I'll add a comment in the raw alert definition for this ...

gmmorris · 2020-10-01T08:58:13Z

x-pack/plugins/alerts/server/alerts_client.ts

    | 'muteAll'
    | 'mutedInstanceIds'
    | 'actions'
+    | 'executionStatus'


nit.
This list has grown a lot, should we switch it to the inverse (using Pick instead of Omit)?
It would mean, by default, new fields are not part of create... 🤷

You're not wrong, but I hate to make changes like this, in a PR like this. It's more of a general clean up thing, and this particular item seems hardly worth an issue by itself. Do we have some general "simple tech debt items" issue we could add this to?

gmmorris · 2020-10-01T08:59:17Z

x-pack/plugins/alerts/server/alerts_client.ts

      muteAll: false,
      mutedInstanceIds: [],
+      executionStatus: {
+        status: 'unknown',


nit. It feels like we should be using enums for these rather than hard coded strings, no?
I get that the wrong string won't pass type checking, but we've used enums for equivalent fields so it feels like we should align.

I kinda look at the "set of these strings" type as being the ceremony-free version of string enums. Is there an explicit value in using enums instead? The upside to not using them is not having to maintain the duplication of the enum keys / values, and not having to have access to that enum type in code that needs it. ie, less ceremony :-)

Would the enum type be exposed in the Alert objects themselves, or just an internal detail? I think we could type it in the Alert and RawAlert as enum safely, but not quite sure. Another reason I generally avoid enums, because I always have to go read the chapter on them in the TS handbook :-)
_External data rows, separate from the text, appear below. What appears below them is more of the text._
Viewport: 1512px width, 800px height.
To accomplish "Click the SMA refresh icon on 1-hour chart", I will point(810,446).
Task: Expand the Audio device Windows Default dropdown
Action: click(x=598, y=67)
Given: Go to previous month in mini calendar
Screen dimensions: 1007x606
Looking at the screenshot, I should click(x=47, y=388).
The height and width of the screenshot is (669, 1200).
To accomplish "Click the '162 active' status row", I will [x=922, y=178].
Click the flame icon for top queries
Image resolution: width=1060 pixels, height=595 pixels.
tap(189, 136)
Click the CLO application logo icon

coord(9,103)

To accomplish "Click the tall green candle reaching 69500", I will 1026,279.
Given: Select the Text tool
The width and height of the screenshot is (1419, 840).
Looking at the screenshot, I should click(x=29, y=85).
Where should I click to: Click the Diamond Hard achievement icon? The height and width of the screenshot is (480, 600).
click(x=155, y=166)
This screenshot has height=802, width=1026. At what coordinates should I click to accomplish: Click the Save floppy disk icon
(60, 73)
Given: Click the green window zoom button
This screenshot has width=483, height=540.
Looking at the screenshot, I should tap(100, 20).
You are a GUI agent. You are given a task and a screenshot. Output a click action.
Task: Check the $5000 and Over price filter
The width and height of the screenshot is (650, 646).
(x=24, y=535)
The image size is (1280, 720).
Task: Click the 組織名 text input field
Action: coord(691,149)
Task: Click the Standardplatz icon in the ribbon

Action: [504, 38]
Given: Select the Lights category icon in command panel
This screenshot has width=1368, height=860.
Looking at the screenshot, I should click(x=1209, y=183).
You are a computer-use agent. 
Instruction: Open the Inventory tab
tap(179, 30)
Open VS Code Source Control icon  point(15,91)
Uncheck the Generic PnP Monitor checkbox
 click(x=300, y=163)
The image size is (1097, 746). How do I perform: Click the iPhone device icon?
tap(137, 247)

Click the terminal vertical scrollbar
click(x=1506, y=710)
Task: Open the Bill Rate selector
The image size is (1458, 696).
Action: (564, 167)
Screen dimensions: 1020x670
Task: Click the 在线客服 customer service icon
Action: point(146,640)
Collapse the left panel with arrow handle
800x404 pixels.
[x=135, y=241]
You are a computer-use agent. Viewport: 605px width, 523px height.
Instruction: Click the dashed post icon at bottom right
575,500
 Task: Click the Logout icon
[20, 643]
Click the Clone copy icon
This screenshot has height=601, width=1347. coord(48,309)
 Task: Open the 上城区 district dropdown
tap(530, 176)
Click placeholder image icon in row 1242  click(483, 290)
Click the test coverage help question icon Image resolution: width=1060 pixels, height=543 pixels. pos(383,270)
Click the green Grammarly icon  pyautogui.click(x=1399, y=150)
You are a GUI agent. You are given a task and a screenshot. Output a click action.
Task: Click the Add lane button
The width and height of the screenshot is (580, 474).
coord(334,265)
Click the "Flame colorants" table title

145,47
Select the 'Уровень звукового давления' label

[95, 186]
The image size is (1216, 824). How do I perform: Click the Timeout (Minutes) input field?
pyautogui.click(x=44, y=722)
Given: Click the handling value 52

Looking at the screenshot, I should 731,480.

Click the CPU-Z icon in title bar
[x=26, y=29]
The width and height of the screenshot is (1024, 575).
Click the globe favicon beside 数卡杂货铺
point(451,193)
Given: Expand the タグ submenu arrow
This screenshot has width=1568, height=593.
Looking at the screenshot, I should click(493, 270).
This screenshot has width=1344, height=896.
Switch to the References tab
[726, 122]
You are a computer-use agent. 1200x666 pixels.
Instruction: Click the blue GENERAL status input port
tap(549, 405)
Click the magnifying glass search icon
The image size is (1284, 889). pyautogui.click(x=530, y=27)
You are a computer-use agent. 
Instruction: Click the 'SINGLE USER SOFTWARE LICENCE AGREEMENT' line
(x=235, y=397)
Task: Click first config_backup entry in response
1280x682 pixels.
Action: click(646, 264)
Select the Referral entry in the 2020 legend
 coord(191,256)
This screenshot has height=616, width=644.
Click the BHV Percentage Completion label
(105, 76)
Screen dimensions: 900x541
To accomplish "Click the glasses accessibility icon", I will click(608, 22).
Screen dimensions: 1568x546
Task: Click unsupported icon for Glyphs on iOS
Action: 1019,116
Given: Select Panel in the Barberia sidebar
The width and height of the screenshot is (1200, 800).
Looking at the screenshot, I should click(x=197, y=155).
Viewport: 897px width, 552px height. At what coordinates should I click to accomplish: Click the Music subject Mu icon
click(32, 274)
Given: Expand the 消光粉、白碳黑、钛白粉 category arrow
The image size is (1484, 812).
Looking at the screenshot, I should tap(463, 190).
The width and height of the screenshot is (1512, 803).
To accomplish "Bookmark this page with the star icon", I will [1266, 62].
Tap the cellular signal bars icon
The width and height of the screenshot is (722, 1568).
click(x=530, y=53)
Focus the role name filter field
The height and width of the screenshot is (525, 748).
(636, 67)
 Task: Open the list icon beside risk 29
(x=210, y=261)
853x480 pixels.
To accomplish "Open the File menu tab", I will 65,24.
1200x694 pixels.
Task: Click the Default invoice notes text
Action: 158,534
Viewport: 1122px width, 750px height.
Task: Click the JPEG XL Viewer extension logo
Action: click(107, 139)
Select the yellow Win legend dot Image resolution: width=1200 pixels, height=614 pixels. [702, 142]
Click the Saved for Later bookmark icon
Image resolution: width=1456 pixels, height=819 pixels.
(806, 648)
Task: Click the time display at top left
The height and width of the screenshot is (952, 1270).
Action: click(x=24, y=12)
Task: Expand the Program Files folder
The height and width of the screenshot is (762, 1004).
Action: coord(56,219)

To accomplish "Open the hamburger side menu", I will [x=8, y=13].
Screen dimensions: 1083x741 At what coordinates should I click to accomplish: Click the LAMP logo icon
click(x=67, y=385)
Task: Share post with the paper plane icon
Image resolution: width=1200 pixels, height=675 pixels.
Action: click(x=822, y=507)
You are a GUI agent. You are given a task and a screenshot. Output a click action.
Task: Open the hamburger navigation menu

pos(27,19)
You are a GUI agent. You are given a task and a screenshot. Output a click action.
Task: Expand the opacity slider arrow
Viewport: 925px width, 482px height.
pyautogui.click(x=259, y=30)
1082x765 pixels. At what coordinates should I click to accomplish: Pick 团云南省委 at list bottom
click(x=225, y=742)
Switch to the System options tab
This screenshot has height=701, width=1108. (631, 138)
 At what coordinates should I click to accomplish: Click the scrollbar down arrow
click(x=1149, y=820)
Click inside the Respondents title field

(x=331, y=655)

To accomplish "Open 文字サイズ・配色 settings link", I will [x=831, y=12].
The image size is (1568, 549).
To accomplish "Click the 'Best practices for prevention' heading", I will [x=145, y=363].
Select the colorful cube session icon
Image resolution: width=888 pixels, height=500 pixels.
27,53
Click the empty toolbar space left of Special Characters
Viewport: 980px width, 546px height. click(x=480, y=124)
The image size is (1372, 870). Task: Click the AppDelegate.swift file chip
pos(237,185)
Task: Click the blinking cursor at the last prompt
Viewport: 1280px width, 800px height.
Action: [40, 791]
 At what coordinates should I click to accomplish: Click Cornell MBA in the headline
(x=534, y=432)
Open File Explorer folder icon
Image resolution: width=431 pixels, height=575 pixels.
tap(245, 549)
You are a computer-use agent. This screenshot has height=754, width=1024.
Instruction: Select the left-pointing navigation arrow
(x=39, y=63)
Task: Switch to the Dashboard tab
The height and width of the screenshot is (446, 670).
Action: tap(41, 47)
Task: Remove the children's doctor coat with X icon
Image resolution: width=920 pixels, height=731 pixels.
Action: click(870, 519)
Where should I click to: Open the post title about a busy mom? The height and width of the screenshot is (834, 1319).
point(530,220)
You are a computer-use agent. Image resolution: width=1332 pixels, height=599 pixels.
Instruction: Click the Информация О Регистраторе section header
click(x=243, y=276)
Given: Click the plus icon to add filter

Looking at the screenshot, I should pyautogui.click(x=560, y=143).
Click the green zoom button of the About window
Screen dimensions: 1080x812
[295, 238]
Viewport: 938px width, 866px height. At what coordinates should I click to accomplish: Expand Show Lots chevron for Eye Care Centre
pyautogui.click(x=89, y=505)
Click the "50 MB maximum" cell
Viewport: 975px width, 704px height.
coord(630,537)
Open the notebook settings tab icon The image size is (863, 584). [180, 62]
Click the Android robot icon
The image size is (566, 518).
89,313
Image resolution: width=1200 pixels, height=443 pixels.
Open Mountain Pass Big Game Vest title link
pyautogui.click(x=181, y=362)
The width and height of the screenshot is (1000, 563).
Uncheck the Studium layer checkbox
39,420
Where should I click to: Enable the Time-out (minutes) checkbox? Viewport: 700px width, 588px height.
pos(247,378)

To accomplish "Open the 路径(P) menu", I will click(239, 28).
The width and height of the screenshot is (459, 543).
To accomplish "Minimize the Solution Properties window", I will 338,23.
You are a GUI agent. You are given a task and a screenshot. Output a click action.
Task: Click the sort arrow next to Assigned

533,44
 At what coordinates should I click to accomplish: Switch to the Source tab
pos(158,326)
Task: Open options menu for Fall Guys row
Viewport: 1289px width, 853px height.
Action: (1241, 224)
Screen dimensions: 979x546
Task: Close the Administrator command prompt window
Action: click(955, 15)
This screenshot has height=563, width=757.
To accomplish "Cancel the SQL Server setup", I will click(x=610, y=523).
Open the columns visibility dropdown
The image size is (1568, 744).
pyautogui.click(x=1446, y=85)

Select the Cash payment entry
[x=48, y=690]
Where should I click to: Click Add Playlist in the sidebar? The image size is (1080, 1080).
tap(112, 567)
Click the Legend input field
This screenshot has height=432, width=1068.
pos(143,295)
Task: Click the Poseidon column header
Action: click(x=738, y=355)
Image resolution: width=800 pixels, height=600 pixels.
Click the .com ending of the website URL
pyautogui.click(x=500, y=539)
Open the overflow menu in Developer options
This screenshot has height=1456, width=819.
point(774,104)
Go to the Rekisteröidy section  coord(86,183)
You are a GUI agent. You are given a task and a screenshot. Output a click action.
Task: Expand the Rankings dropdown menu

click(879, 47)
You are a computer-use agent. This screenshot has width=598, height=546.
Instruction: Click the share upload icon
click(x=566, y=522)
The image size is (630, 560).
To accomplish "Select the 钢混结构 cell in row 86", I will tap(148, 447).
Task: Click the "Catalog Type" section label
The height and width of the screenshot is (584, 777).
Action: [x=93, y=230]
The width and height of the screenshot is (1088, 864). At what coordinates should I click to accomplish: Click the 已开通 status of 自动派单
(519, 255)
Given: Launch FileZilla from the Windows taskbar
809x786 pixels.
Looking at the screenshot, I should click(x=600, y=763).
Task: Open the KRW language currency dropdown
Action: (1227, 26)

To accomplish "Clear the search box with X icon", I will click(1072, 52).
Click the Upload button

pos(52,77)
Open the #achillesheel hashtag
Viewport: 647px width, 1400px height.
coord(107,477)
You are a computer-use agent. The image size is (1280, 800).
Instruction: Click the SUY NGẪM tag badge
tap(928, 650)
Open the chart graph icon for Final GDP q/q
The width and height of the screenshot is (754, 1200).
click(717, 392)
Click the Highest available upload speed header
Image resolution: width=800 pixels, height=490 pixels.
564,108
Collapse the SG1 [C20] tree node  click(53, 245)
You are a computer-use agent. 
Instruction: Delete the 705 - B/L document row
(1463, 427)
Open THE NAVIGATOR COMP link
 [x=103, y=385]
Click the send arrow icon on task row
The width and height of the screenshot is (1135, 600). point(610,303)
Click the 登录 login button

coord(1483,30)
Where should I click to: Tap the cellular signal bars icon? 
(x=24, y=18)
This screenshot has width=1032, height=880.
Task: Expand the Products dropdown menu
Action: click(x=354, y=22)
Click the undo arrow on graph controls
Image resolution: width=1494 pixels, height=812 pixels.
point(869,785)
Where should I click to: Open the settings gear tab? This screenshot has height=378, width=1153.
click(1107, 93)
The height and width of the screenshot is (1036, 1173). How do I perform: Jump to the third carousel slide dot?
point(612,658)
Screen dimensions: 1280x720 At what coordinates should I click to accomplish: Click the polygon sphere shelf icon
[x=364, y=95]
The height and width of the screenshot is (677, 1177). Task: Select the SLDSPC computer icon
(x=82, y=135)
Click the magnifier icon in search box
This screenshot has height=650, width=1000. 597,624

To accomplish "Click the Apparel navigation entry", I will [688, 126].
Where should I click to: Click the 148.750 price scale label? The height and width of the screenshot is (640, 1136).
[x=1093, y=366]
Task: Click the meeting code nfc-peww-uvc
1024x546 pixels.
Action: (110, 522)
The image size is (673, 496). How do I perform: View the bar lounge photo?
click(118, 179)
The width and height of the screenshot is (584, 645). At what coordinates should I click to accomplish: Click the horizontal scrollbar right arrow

gmmorris · 2020-10-01T09:06:07Z

x-pack/plugins/alerts/server/alerts_client.ts

+    const rawAlertWithoutExecutionStatus: Partial<Omit<RawAlert, 'executionStatus'>> = {
+      ...rawAlert,
+    };
+    delete rawAlertWithoutExecutionStatus.executionStatus;
+    const executionStatus = alertExecutionStatusFromRaw(rawAlert.executionStatus);


nit.
Could we just extract executionStatus on line 966 like we do with createdAt, meta and scheduledTaskId?
That avoids the need for the delete and the creation of rawAlertWithoutExecutionStatus.
We could also rename rawAlert to be explicit about it not containing the Execution Status if you feel that's important. 🤷

It just feels more in line with the rest of the code there

this was sooooo hard - I tried multiple approaches to this, including doing what you suggested. Not happy with that delete, and I this seemed like the best alternative.

The main problem is the types of the props in the RawAlert and Alert pretty much match up, so that ...rawAlertWithoutExecutionStatus fills in most of the bits without any typing errors. However, the types of the executionStatus in RawAlert and Alert are different. And because we're dealing with partials coming in and going out, it might not be there. So when doing something like what you suggest, you'll end up with an error TS thinks the type of the returned executionStatus is RawAlertExecutionStatus | AlertExecutionStatus, which clearly isn't kosher.

It's worth a comment I think, will help the next person looking at this save a few minutes when they try to fix it. heh

gmmorris · 2020-10-01T09:17:22Z

x-pack/plugins/alerts/server/lib/is_alert_not_found_error.ts

 export function isAlertSavedObjectNotFoundError(err: Error, alertId: string) {
+  // if this is an error with a reason, the actual error needs to be extracted
+  if (isErrorWithReason(err)) {
+    err = err.error;


nit.
This might just be me, but I always find it hard to track the reassignment of function arguments and try to avoid it.
Could we use an intermediary variable? 😬

gmmorris · 2020-10-01T09:32:58Z

x-pack/test/alerting_api_integration/spaces_only/tests/alerting/execution_status.ts

+
+    after(async () => await objectRemover.removeAll());
+
+    it('should be "unknown" for newly created alert', async () => {


I'm not sure about unknown as the status for newly created alerts.
perhaps something that expresses that we know why it doesn't have data yet? The word unknown suggests we don't know why there is no status... that could cause confusion and concern.
This would also help distinguish between a status of unknown and a reason of unknown which are likely to be confused in the future.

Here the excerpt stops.